Piuttosto, bisogna partire da quella consapevolezza per riflettere anche in ambito storiografico e non solo letterario sulla fecondità di una sorta di “realismo isterico” caratterizzato dal gusto maniacale per il dettaglio (Dio è nel particolare), dalla digressione che rivela il problema quanto più sembra allontanarsi dal suo oggetto e dalla fluvialità della trama che serve a proteggere con i suoi argini la sempre fragile e spesso tragica complessità della verità storica come ricerca. Il terzo strumento riguarda la dimensione civile della ricerca storica. In questi ultimi anni il mestiere di storico è stato caratterizzato da una deriva ermeneutica sempre più specialistica e parcellizzata direttamente proporzionale alla crisi del carattere etico-politico della disciplina.
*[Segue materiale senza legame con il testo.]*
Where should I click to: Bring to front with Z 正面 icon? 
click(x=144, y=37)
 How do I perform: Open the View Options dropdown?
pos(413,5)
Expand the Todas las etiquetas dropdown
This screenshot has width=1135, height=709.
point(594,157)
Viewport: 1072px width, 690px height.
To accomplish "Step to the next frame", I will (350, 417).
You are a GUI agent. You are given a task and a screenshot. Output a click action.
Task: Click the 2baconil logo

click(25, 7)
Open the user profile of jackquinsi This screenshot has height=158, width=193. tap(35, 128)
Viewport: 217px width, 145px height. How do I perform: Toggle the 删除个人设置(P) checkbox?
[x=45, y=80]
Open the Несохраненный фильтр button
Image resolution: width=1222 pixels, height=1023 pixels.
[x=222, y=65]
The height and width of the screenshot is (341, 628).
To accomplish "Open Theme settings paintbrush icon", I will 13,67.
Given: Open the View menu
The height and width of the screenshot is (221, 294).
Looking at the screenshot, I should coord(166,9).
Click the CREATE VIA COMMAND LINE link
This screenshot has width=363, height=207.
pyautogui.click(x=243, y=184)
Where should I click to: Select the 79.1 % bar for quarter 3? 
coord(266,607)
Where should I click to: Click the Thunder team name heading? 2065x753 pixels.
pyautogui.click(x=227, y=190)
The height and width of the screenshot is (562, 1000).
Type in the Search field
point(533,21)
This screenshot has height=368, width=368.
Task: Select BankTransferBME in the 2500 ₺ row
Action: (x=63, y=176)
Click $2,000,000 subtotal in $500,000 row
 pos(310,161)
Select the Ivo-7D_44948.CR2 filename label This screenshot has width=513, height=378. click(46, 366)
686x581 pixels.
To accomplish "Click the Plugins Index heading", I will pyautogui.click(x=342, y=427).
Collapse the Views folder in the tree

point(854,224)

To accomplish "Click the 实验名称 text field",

La principale ragione di questo moto tendenziale credo sia comune ai principali saperi umanistici. Penso alla rielaborazione del trauma costituito da Auschwitz, che, trascorsi solo settant’ anni dall’ evento, ancora condiziona lo sviluppo dei modelli culturali. Tutte le discipline umane, ancora oggi, stanno provando a rispondere, ciascuna in base alla propria specificità, alla domanda che fu per primo formulata da Theodor Adorno: dopo Auschwitz è ancora possibile la poesia? E Dio, e la filosofia, e l’ arte, e il romanzo e la storia? Sono ancora possibili? Per quanto concerne la storia la ferita da ricucire è costituita dal negazionismo, ossia dal rifiuto dell’ esistenza dei campi di sterminio come fatto in sé. La qualità dei problemi sollevati da questa patologia culturale sono più rilevanti dell’effettiva portata quantitativa del fenomeno stesso. Nel negare l’ esistenza di un fatto riducendolo a mera interpretazione c’ è il lascito più concreto del progetto nazista, fondato sulla distruzione della documentalità, un obiettivo che è stato possibile programmare e in parte realizzare proprio in virtù della forza e dell’efficacia di quel programma totalitario. «Tanto non vi crederanno…»: quest’angosciosa provocazione di una SS spinse Levi alla scrittura. Dall’ imperativo di rispondere a una sfida tanto selvaggia si è registrata la condivisibile presa di conquista del centro della disciplina da parte della memoria e della testimonianza. Tuttavia, l’ estensione onnivora di questa prescrizione agli altri ambiti della ricerca, un’ estensione non a caso accompagnata da una messa in discussione dell’ unicità della Shoah come progetto di annientamento totalitario scaturito dal cuore della democrazia europea, ha progressivamente marginalizzato lo spazio della filologia e quello del metodo nella ricostruzione storica: dalla storia alle “storie”, ciascuno con la propria memoria identitaria da difendere e brandire.
Ciò ha favorito l’affermazione della “docufiction”, il cui fulcro è costituito dalla densità emotiva del racconto, qualunque esso sia: basta che quel sacco stia in piedi, anche se a tenerlo non sono più neppure le interpretazioni – che almeno si potrebbero discutere – ma il palcoscenico delle emozioni, il ricatto degli stati d’ animo e il loro consumo pubblicitario dentro una cornice populista che costituisce la malattia della democrazia contemporanea. Un male che si può ancora curare se restituiamo uno spazio critico ai fatti e alla realtà, come istanza culturale da proporre, un percorso in cui dunque il sapere storico, con i suoi metodi, può svolgere un’ importante funzione civile. Il problema sollevato è quello della tendenza al dispotismo della democrazia, già individuata da Tocqueville in pagine famose: forme della rappresentatività in crisi e retoriche della persuasione che vivono invece una stagione tecnologica di straordinario sviluppo e pervasività e che sono sempre più in grado di «degradare gli uomini senza tormentarli», in modo «più esteso e più dolce» che in passato, come scriveva l’ autore della Democrazia in America. In questo squilibrio tipico del nostro tempo tra la lentezza delle forme della politica e la velocità tecnologica della sua comunicazione senza pensiero e cultura e, dunque, in uno stato perenne di demagogia plebiscitaria, c’ è la profonda frattura dei nostri giorni.
Ragionare su come sanarla attiene alla funzione culturale delle discipline umanistiche, alla sfida del realismo con cui avranno la capacità di affrontarla: il nemico, quando è mortale, non è mai un’ interpretazione.